If you think about a single charges accelerating around the bend then yes, there are some radiative terms to the Lienard Wiechert fields. But you do not have a single charge, you have a DC current. The various charges cancel out the radiative terms leaving only the non-radiative terms.

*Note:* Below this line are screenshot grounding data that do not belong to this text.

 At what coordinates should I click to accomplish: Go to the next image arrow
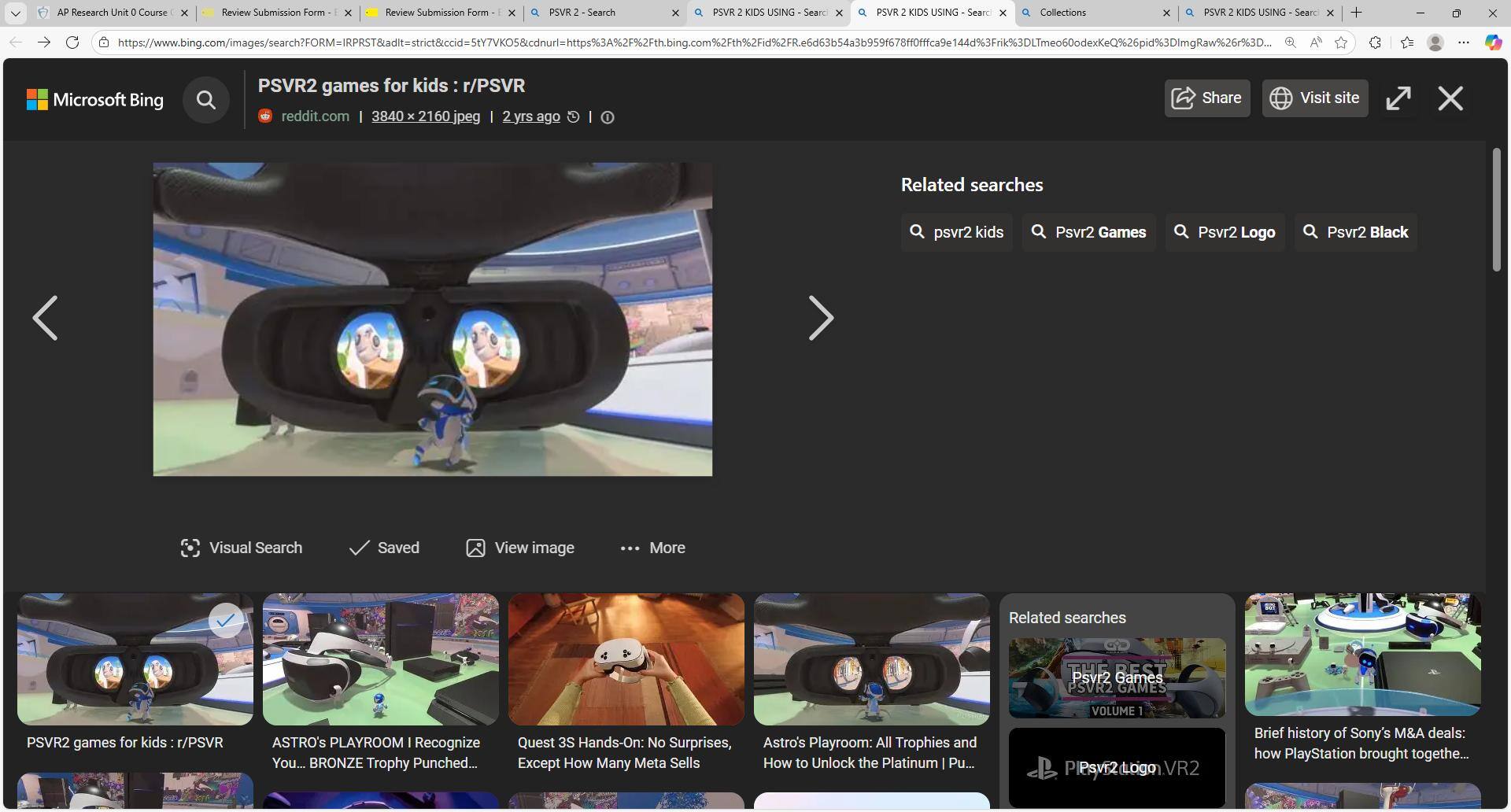point(820,319)
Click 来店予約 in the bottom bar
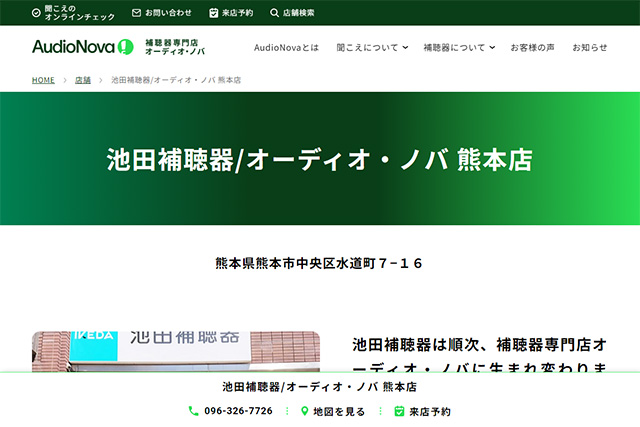 click(x=430, y=411)
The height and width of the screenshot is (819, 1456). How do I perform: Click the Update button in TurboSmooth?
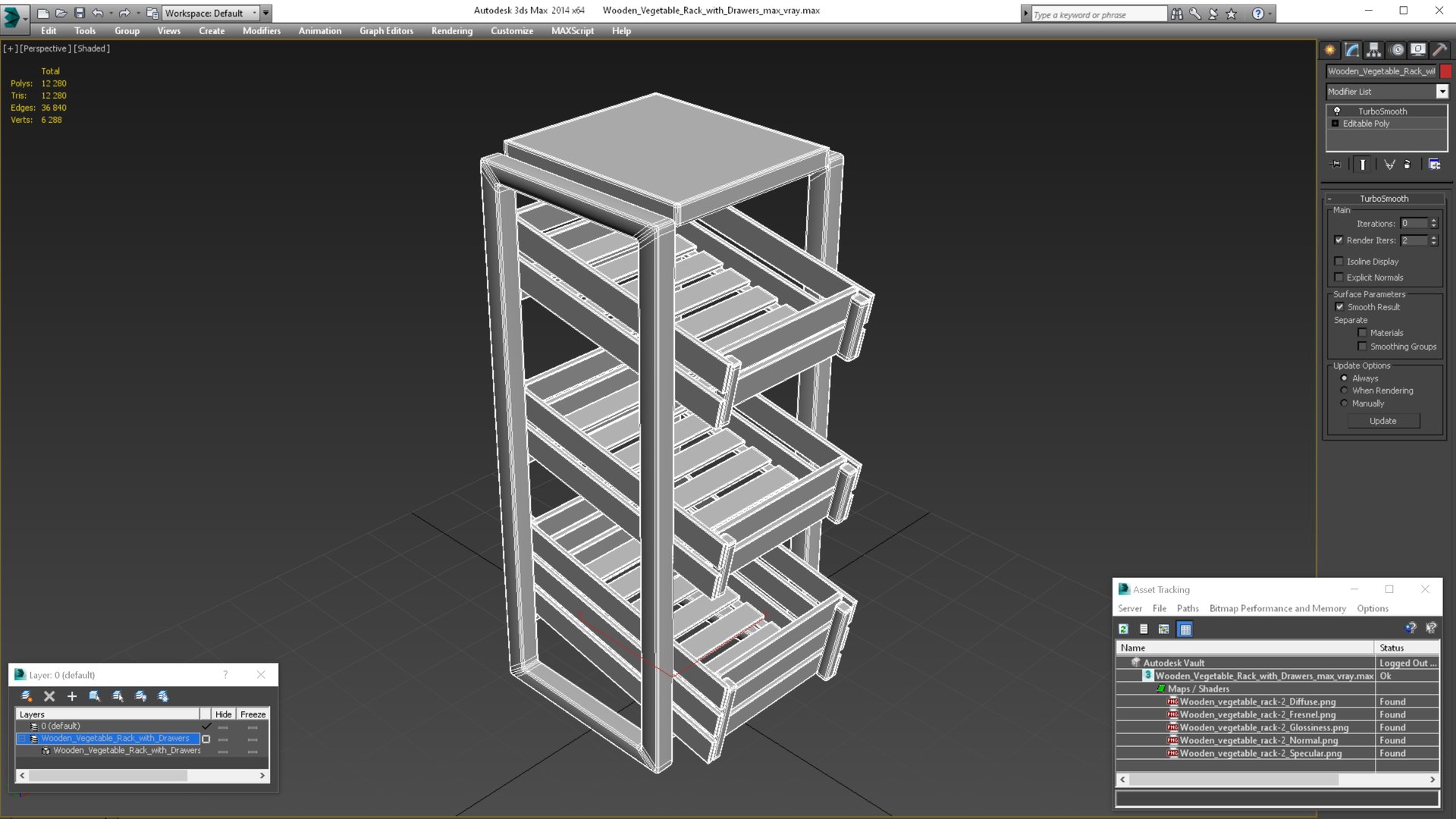coord(1383,420)

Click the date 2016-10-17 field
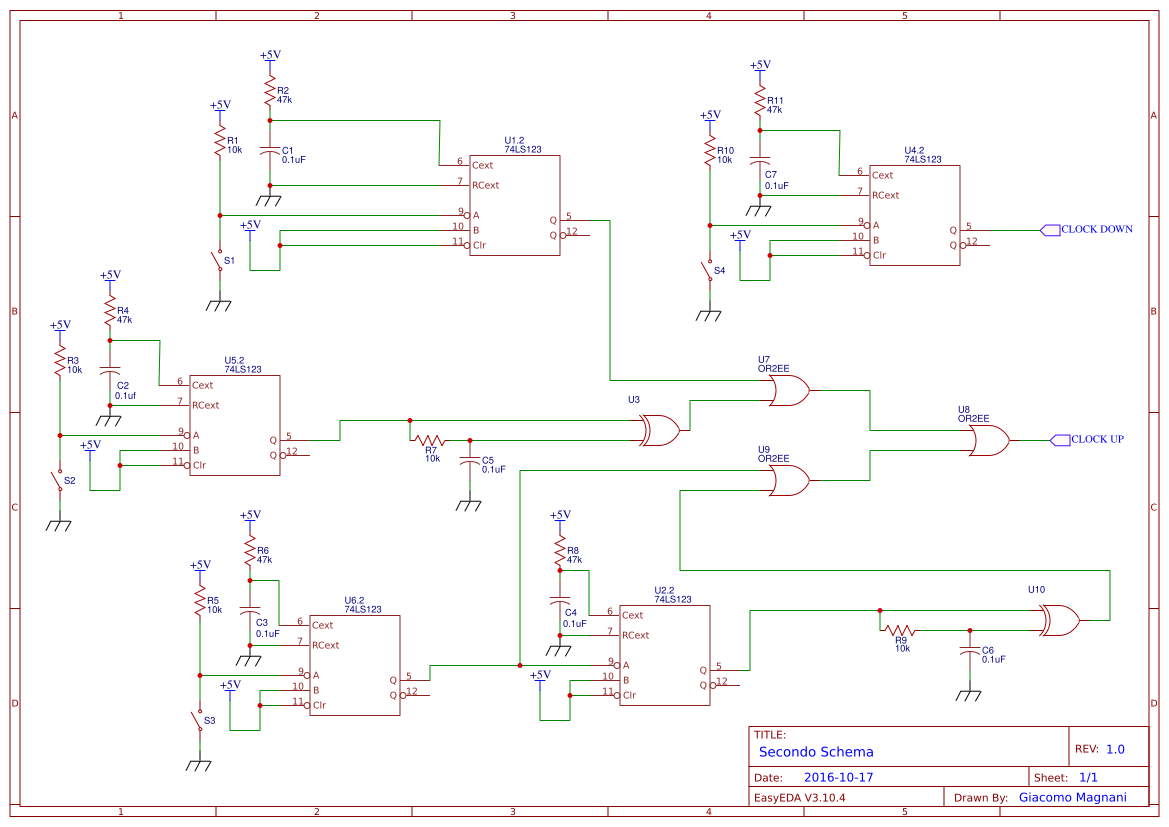point(840,776)
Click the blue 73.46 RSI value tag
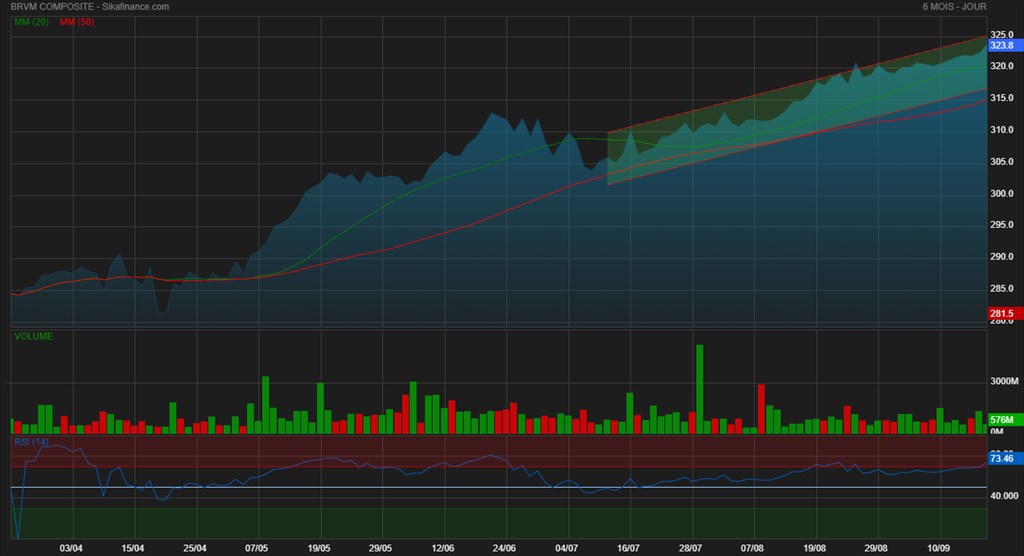This screenshot has width=1024, height=556. click(1001, 458)
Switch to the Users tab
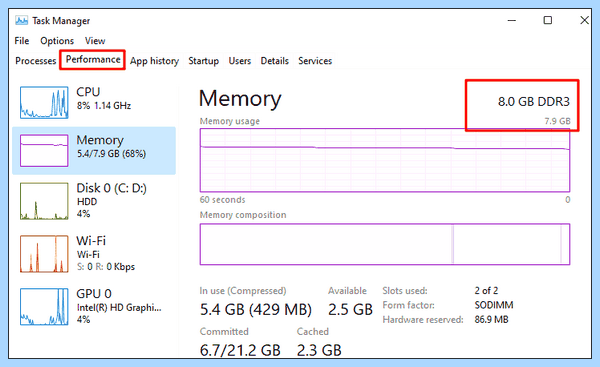600x367 pixels. point(240,61)
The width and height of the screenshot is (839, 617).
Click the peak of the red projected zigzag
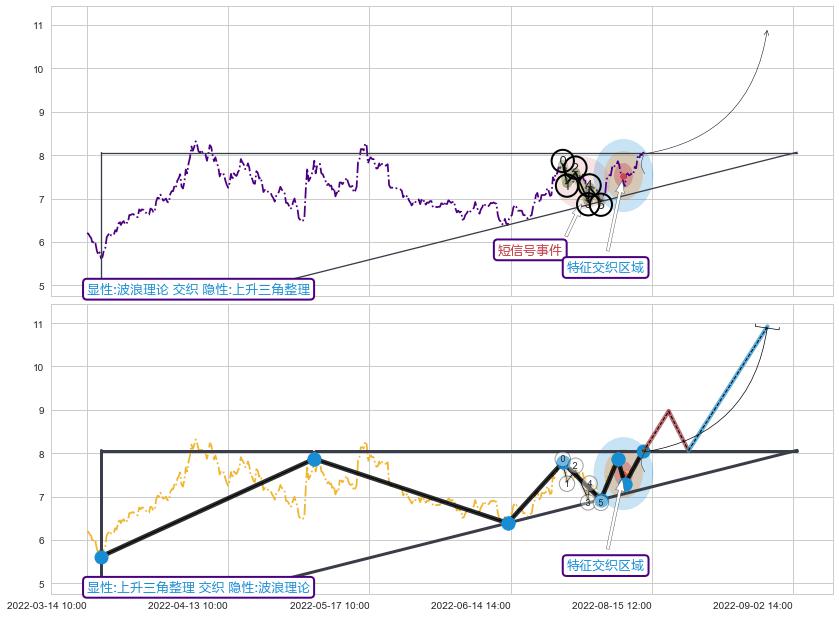(668, 410)
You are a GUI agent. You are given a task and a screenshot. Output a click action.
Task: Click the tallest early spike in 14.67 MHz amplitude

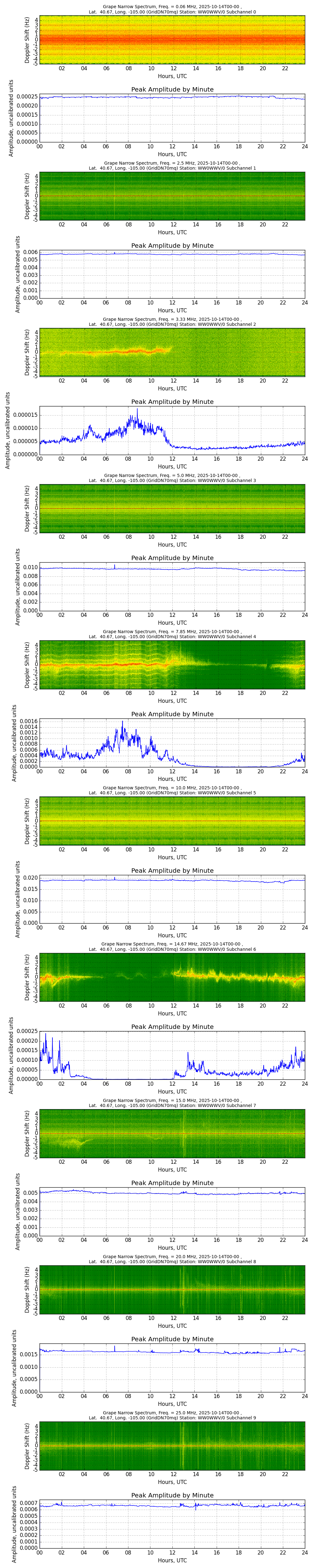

This can be seen more easily in Jefimenko's equations:$$ \mathbf{E}(\mathbf{r}, t) = \frac{1}{4 \pi \varepsilon_0} \int \left[\frac{\mathbf{r}-\mathbf{r}'}{|\mathbf{r}-\mathbf{r}'|^3}\rho(\mathbf{r}', t_r) + \frac{\mathbf{r}-\mathbf{r}'}{|\mathbf{r}-\mathbf{r}'|^2}\frac{1}{c}\frac{\partial \rho(\mathbf{r}', t_r)}{\partial t} - \frac{1}{|\mathbf{r}-\mathbf{r}'|}\frac{1}{c^2}\frac{\partial \mathbf{J}(\mathbf{r}', t_r)}{\partial t} \right] dV'$$$$\mathbf{B}(\mathbf{r}, t) = -\frac{\mu_0}{4 \pi} \int \left[\frac{\mathbf{r}-\mathbf{r}'}{|\mathbf{r}-\mathbf{r}'|^3} \times \mathbf{J}(\mathbf{r}', t_r) + \frac{\mathbf{r}-\mathbf{r}'}{|\mathbf{r}-\mathbf{r}'|^2} \times \frac{1}{c} \frac{\partial \mathbf{J}(\mathbf{r}', t_r)}{\partial t} \right] dV'$$ for DC sources this simplifies to $$ \mathbf{E}(\mathbf{r}, t) = \frac{1}{4 \pi \varepsilon_0} \int \left[\frac{\mathbf{r}-\mathbf{r}'}{|\mathbf{r}-\mathbf{r}'|^3}\rho(\mathbf{r}', t_r)  \right] dV'$$$$\mathbf{B}(\mathbf{r}, t) = -\frac{\mu_0}{4 \pi} \int \left[\frac{\mathbf{r}-\mathbf{r}'}{|\mathbf{r}-\mathbf{r}'|^3} \times \mathbf{J}(\mathbf{r}', t_r) \right] dV'$$
Notice that for the DC Jefimenko's equations both the E field and the B field fall off as $|\mathbf{r}-\mathbf{r'}|^{-2}$ which means that the energy stays strongly localized near the sources. It does not radiate.
A: The power radiated by a charge with constant acceleration is
$$P=\frac{q^2}{4\pi\epsilon_0}\frac{a^2}{c^3}.$$ For an electron going around a circular bend of radius (let's say) one centimeter the acceleration is
$$a=\frac{v_d^2}{r}$$ where $v_d$ is the drift velocity for an electron that's around a millimeter per second. Once you put all the numbers together the power radiated by a single electron in this situation comes out to around $10^{-61}$ watts while the kinetic energy of the electron is around $10^{-37}$ J, so we're talking about more than $10^{16}$ years for the electron to radiate away all its energy. This is all to say that the radiation emmited is negligible.